SmartCenter - SmartConsole Freeze, API unavailable...

Alexander_Wilke · ‎2024-10-12

Hello,

CheckPoint Professional Services did a migration from an MDS with 10 Domains to a SmartCenter with 12 Policy packages for us.
We are running R81.10 and JumboHFA Take 150. The migration worked fine.

However we still have (major) performance issues with the environment (and we had these with the MDS, too and hoped a fresh environment with all rules fresh added by API calls will solve issues which may have existied in our old MDS database). It did not. 😞

If we are editing gateways with several hundred interfaces (e.g. adding a logserver or somethings else within the cluster/gateway object) and then clicking "OK" and after that doing the Publish. Clicking "OK" in the CLusterObject menue needs 10 minutes to succeed. The publish takes the same time again. This is very bad with gateway having 300 oder 500 interfaces. CLusters with more members is worse than single gateways (probably because member IPs and virtual IPs).

The next bad situation is, if we have 200 changes in SmartConsole (RUlebase, Policy) and do publish the publish takes several minutes to finished. While this publish the SmartConsole freezes.

Professional Services migrated the Policy using a script which runs agains the API. To add 12.500 rules we needed around 7-8hrs which is very very long.

Unfortunately every time if there is such a "bigger" change the SmartConsole or API it is not possible for other users on different machines to login to SmartConsole. API is not available/responding and existing API tasks which are running may fail.

If we do the changes via SmartConsole, we do not see any load on the Windows client running the SmartConsole in Task Manager.
If we do the changes via API or SmartConsole, on the SmartCenter we can see that 1-2 processes are running with higher load of about 80% (postgres cpm) and sometimes short peaks of less than 1 second of java (CPM) with up to 300% (probably uses more than one CPU core).

We do not see load or latency on the disks. no network traffic spikes.

From our perspective it looks like there is not bottleneck of CPU or memory. We assume there are issues with the API or the API calls against the database.

In parallel we will open a ticket with our Diamond Engineer because Professional Services was running out of ideas at this time.
However I would like to know your experience with API and SmartConsole and maybe how you solved it. if there are any parameters we can tweak please let uns know. We have 32 CPUs and 256 GB RAM.

Regards

the_rock · ‎2024-10-12

Ok, just a shot in the dark as they say, but is it possible there are maybe lots of revisions?

Andy

Best,
Andy

JozkoMrkvicka · ‎2024-10-12

TAC should provide you cpm_doctor script which might help you to find problems related to slowness.

Kind regards,
Jozko Mrkvicka

Tal_Paz-Fridman · ‎2024-10-13

The performance problem is related to the high number of interfaces because of the topology calculations. There is a dedicated hotfix that might help. I suggest asking Diamond Engineer or Professional Services consultant to look at TM-31531.

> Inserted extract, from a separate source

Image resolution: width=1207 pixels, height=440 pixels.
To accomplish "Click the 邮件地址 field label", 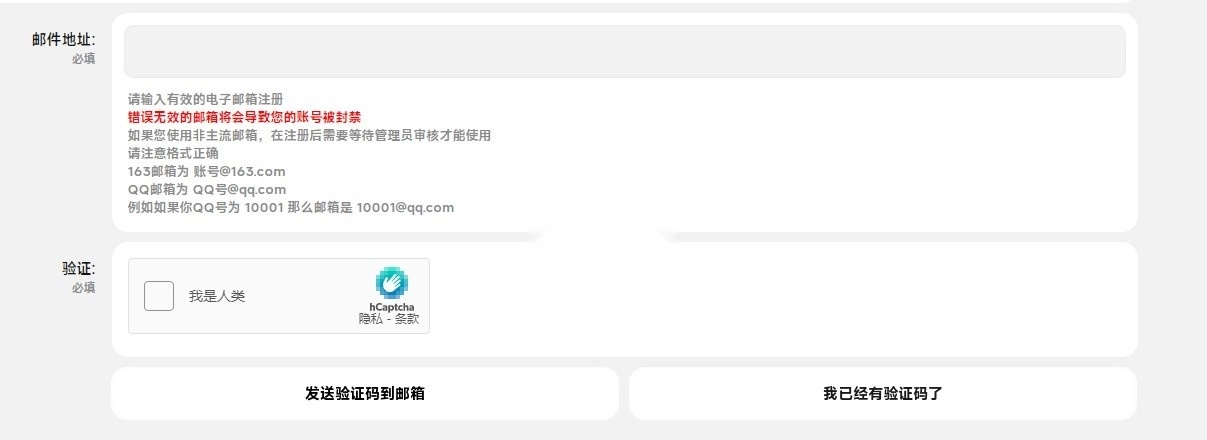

JozkoMrkvicka · ‎2024-10-13

Are we talking about "In Security Gateway or Cluster with more than 200 interfaces, SmartConsole freezes or crashes" and "The "Get Interfaces" operation in SmartConsole may take a long time, freeze, or fail, when the Secur..." ?

Kind regards,
Jozko Mrkvicka

the_rock · ‎2024-10-13

Gotta be it, I found the same.

Andy

Best,
Andy

Alexander_Wilke · ‎2024-10-13

Hello,

thank you for taking time and trying to help.

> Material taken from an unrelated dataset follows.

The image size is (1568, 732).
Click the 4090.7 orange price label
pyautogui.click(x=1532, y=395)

1. The issue does not seem to be relevant to the number of revisions. It is correct we had - because of the migration phase, around 800 revisions. I deleted these and created a sheduled API task to purge revisions with "number-of-sessions-to-keep 50" which runs every 12 hours. This did not improve the situation as I woul expect.

2. The situation with editing the Interfaces of clusters is well known for us. However the situation I am talking about is not with editing the interfaces of these clusters it is with editing the cluster itself like adding/change the LogServers or other parameters. It will result in long publish times. As I said earlier - it looks like it is related to the amount of interfaces of this cluster but it is not related to directly editing these interfaces. I will aks the Diamon Engineer for this TM-31531.

the_rock · ‎2024-10-13

Sounds good, let us know what they say.

Andy

Best,
Andy

Hugo_vd_Kooij · ‎2024-10-14

I can confirm from practical experience that a large number of interfaces on a firewall has a significant impact on any action taken on that object.

The customer with the largest amount of subnets active requires almost 5 minutes just make a single change on the firewall cluster object. The impact seems to behave non-linear. So adding 1 interface to a list of 200 does add more processing time then adding an interface to a list of 20 interfaces.

I guess you can even test this in DEMO mode.

<< We make miracles happen while you wait. The impossible jobs take just a wee bit longer. >>

the_rock · ‎2024-10-14

Totally logical point!

Best,
Andy

JozkoMrkvicka · ‎2024-10-16

One more practical experience for cluster with more than 800 interfaces - even opening the cluster and closing it WITHOUT ANY ACTION (open cluster -> Cancel) takes too much time.

Kind regards,
Jozko Mrkvicka

PhoneBoy · ‎2024-10-14

There are a couple of different issues here:

Publishing a large number of changes at once: for performance reasons, we generally recommend publishing after around ~100 changes. You may also try this: https://support.checkpoint.com/results/sk/sk119553
A large number of Cluster interfaces: Is this a regular cluster or VSX? Either way, I suspect a lot of CPMI (legacy) code is involved here.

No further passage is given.